▸ **The problem**
The material below holds pictures; leave them out, and copy exactly, and only, the lines from the one with "Hvordan fjerner man" through the last.

** Opening Input for this task block **

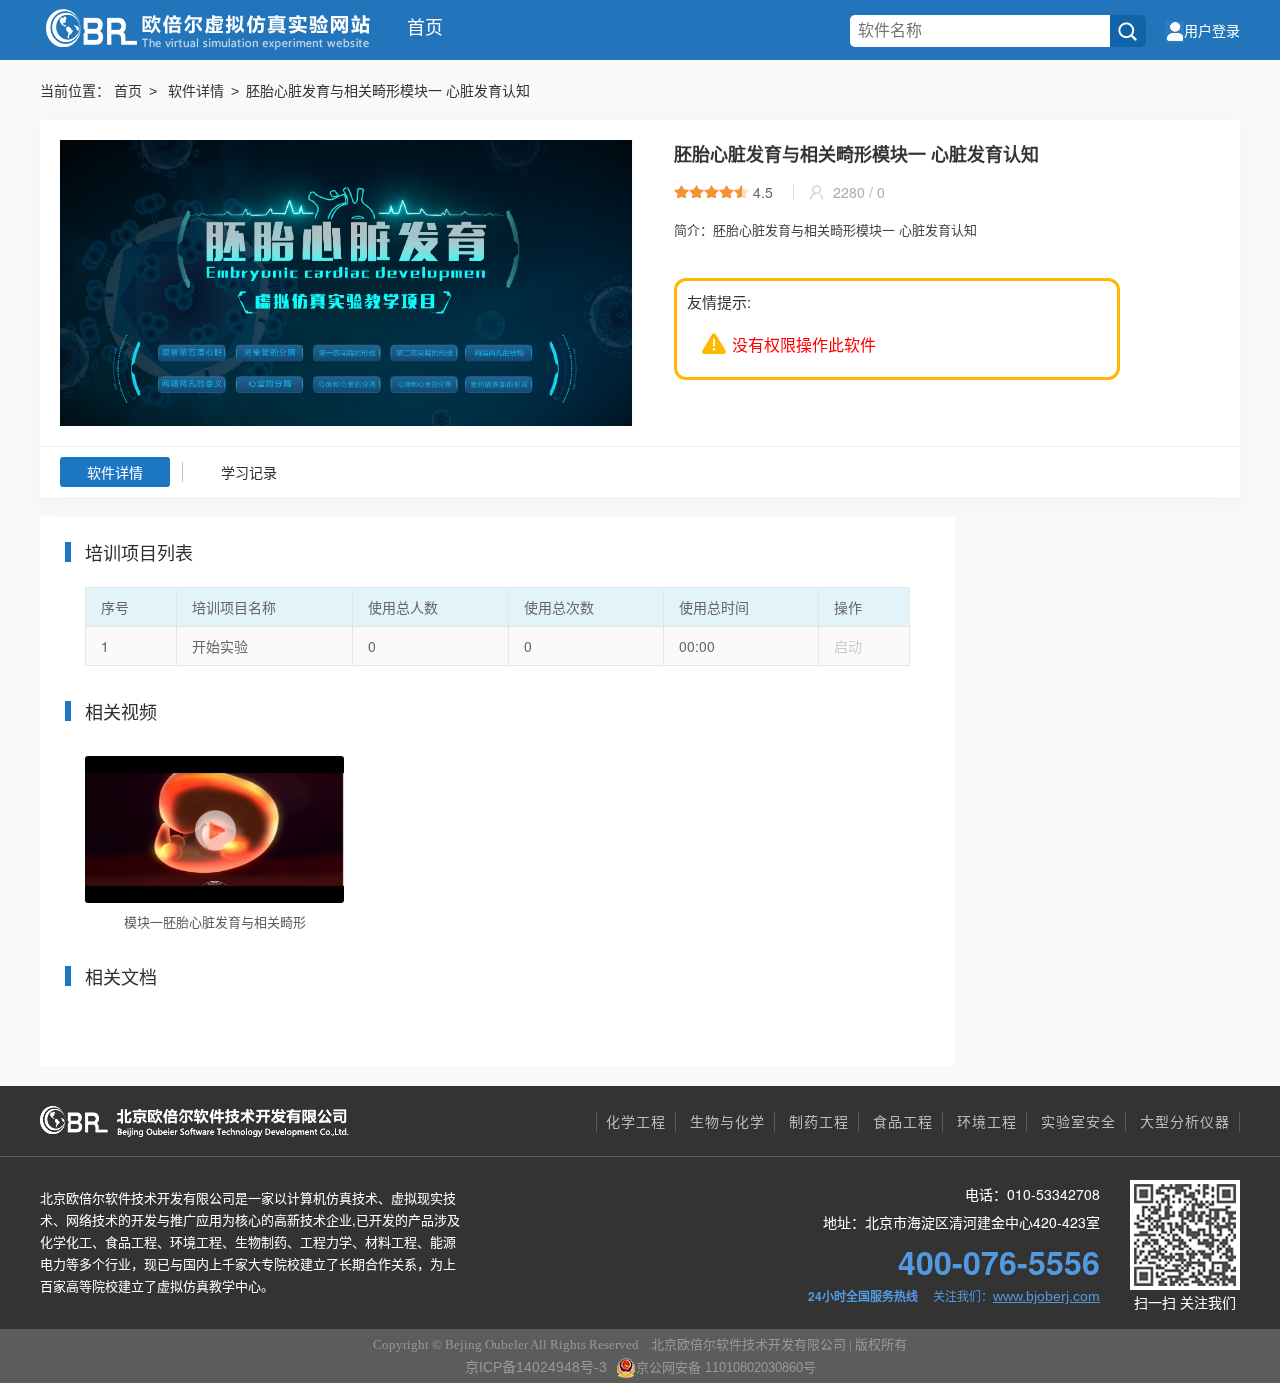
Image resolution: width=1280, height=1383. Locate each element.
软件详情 (115, 473)
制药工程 (819, 1122)
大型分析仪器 (1185, 1122)
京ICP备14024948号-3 (536, 1367)
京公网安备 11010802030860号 (726, 1367)
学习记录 (249, 473)
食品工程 (903, 1122)
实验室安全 (1078, 1122)
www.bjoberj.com (1046, 1296)
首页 (425, 28)
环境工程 (987, 1122)
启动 (848, 647)
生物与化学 (727, 1122)
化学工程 (636, 1122)
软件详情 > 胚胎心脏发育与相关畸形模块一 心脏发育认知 (349, 91)
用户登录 (1212, 31)
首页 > (139, 91)
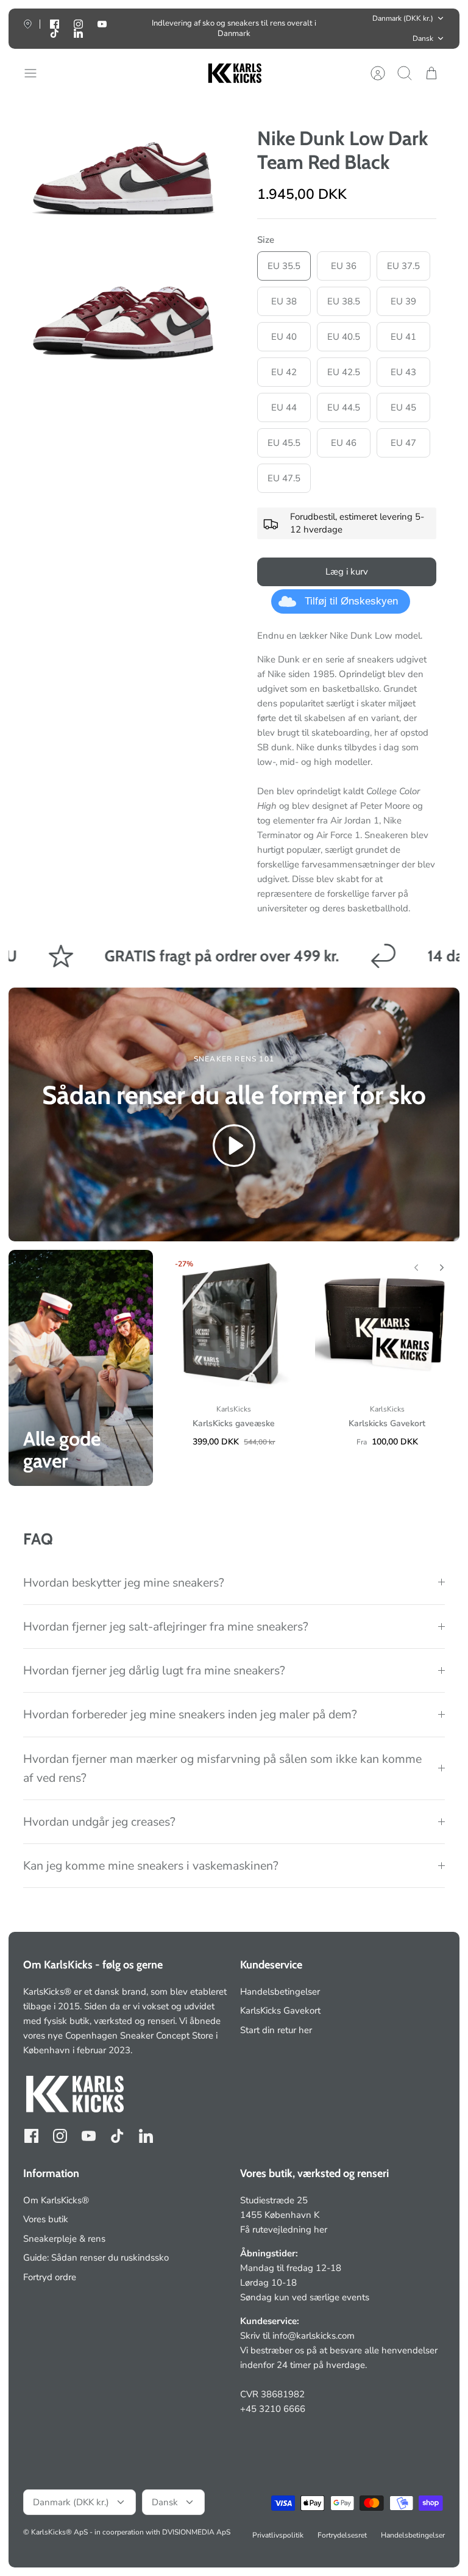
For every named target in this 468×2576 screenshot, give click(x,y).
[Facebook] (31, 2136)
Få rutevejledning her (283, 2229)
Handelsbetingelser (280, 1992)
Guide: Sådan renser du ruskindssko (96, 2257)
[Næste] (330, 29)
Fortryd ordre (49, 2277)
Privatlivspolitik (277, 2535)
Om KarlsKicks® (56, 2200)
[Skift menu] (36, 73)
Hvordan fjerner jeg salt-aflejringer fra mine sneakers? (165, 1626)
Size (265, 240)
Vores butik (45, 2219)
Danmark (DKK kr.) (402, 18)
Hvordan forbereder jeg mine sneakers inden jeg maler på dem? (190, 1714)
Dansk (423, 38)
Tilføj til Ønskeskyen (351, 601)
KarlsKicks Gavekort (280, 2010)
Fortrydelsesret (342, 2535)
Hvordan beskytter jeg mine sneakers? (123, 1582)
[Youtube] (102, 24)
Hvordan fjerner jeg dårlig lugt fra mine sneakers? (154, 1670)
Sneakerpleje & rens (64, 2239)
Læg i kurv (346, 571)
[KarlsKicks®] (234, 73)
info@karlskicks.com (313, 2336)
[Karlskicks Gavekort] (387, 1322)
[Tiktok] (54, 33)
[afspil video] (234, 1147)
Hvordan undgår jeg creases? (99, 1822)
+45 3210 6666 (272, 2409)
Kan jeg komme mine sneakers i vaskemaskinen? (150, 1865)
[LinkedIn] (78, 33)
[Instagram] (60, 2136)
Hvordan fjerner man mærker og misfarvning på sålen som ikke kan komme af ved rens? (222, 1768)
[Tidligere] (138, 29)
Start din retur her (276, 2030)
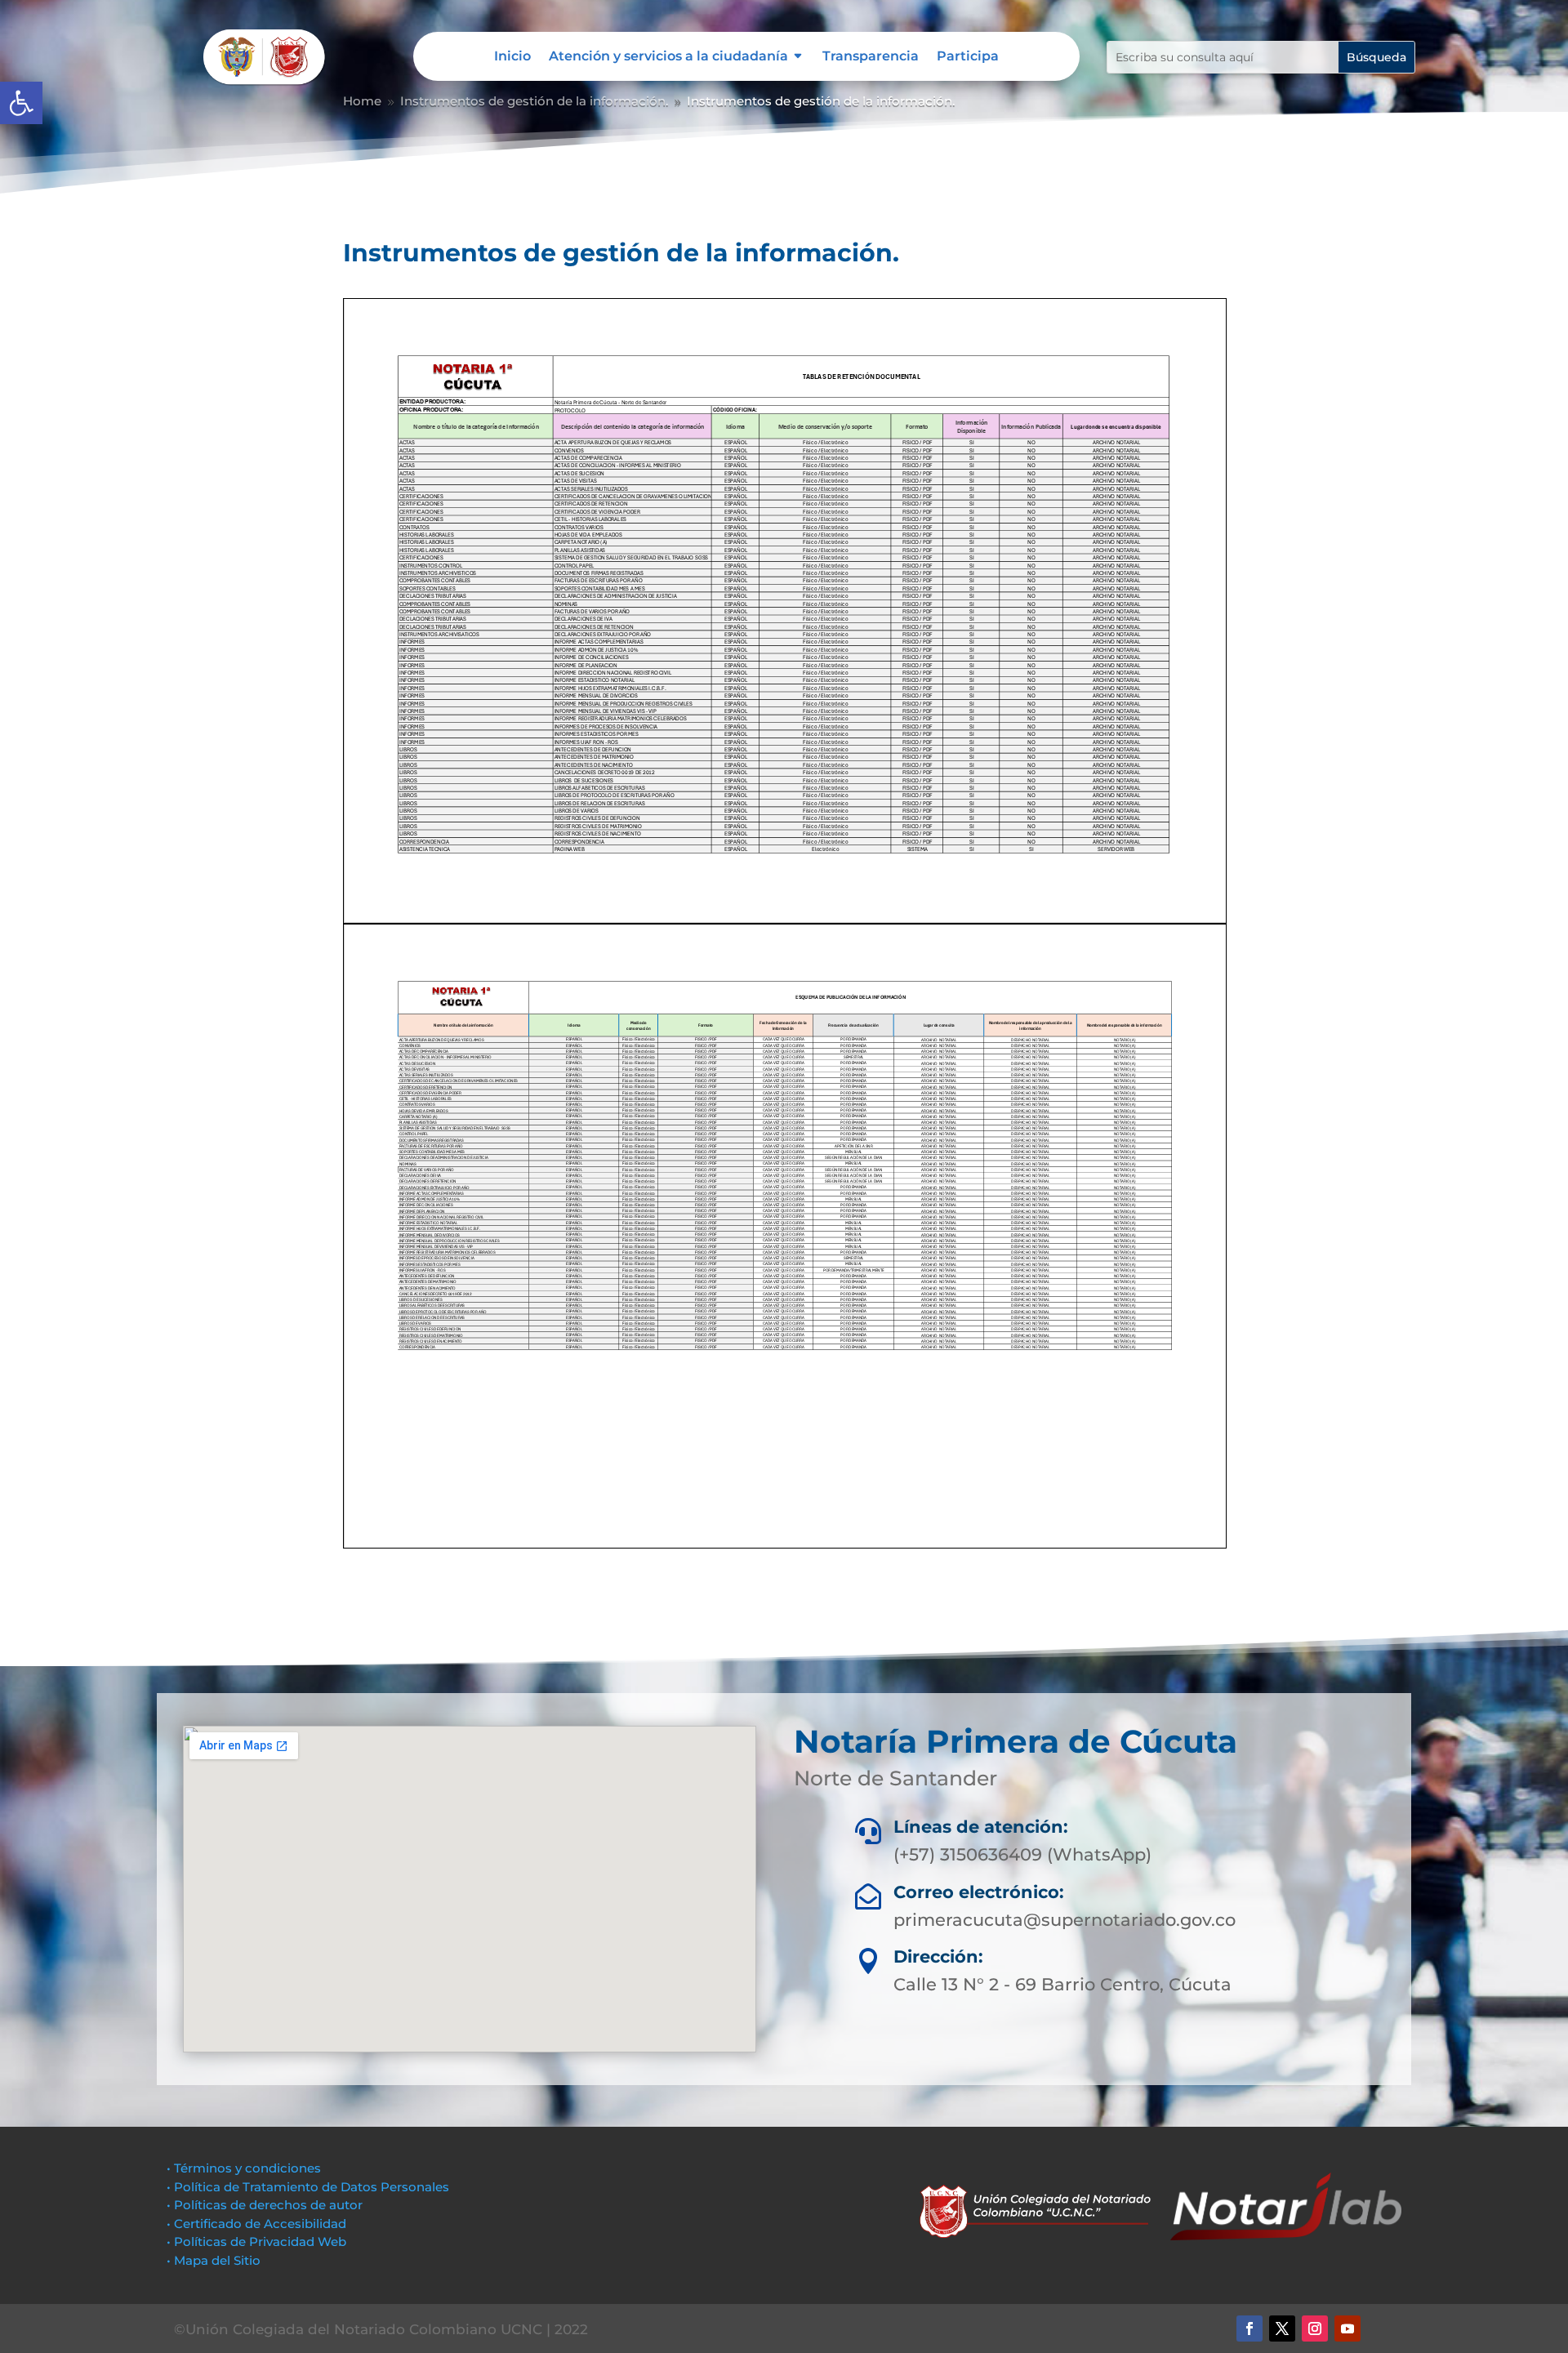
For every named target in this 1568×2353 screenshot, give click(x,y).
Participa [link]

** Closing Input for this task block **

▸ **Written response**
Hvordan fjerner man mærker og misfarvning på sålen som ikke kan komme af ved rens? (222, 1768)
[Tidligere] (138, 29)
Start din retur her (276, 2030)
For every named target in this 1568×2353 screenshot, give click(x,y).
Participa [link]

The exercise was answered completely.